The Eurotrash business may sound like an unpromising enterprise, but it's one that is increasingly profitable.
The UK paid to send 45,000 tonnes of household waste from Bristol and Leeds to Norway between October 2012 and April 2013.
"Waste has become a commodity," says Pål Spillum, head of waste recovery at the Climate and Pollution Agency in Norway. "There is a big European market for this, so much so that the Norwegians are accepting rubbish from other countries to feed the incinerator."
Norway is not alone. Waste to energy has become a preferred method of rubbish disposal in the EU, and there are now 420 plants in Europe equipped to provide heat and electricity to more than 20 million people.
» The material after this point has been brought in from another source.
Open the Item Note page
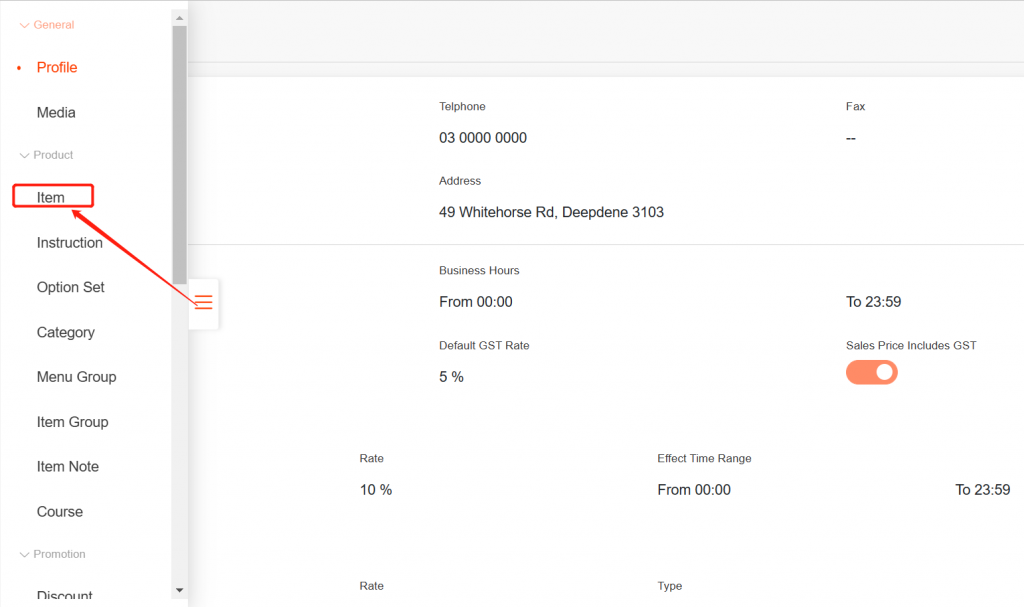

Germany ranks top in terms of importing rubbish, ahead of Sweden, Belgium and the Netherlands.
"At the moment, the city of Oslo can take 410,000 tonnes of waste a year and we import 45,000 tonnes from the UK. Europe as a whole currently dumps 150m tonnes of waste in landfills every year, so there is clearly great potential in using waste for energy."
Spillum adds: "It is cheaper [for some UK towns] to pay for us to take their waste than to pay landfill fees."
But most residents seem comfortable with the idea of burning waste to create fuel, with 71% of the population supporting the renewable energy source.
We produce insane amounts of waste every day, so why not use waste as fuel for heat? As long as the benefits outweigh the risks.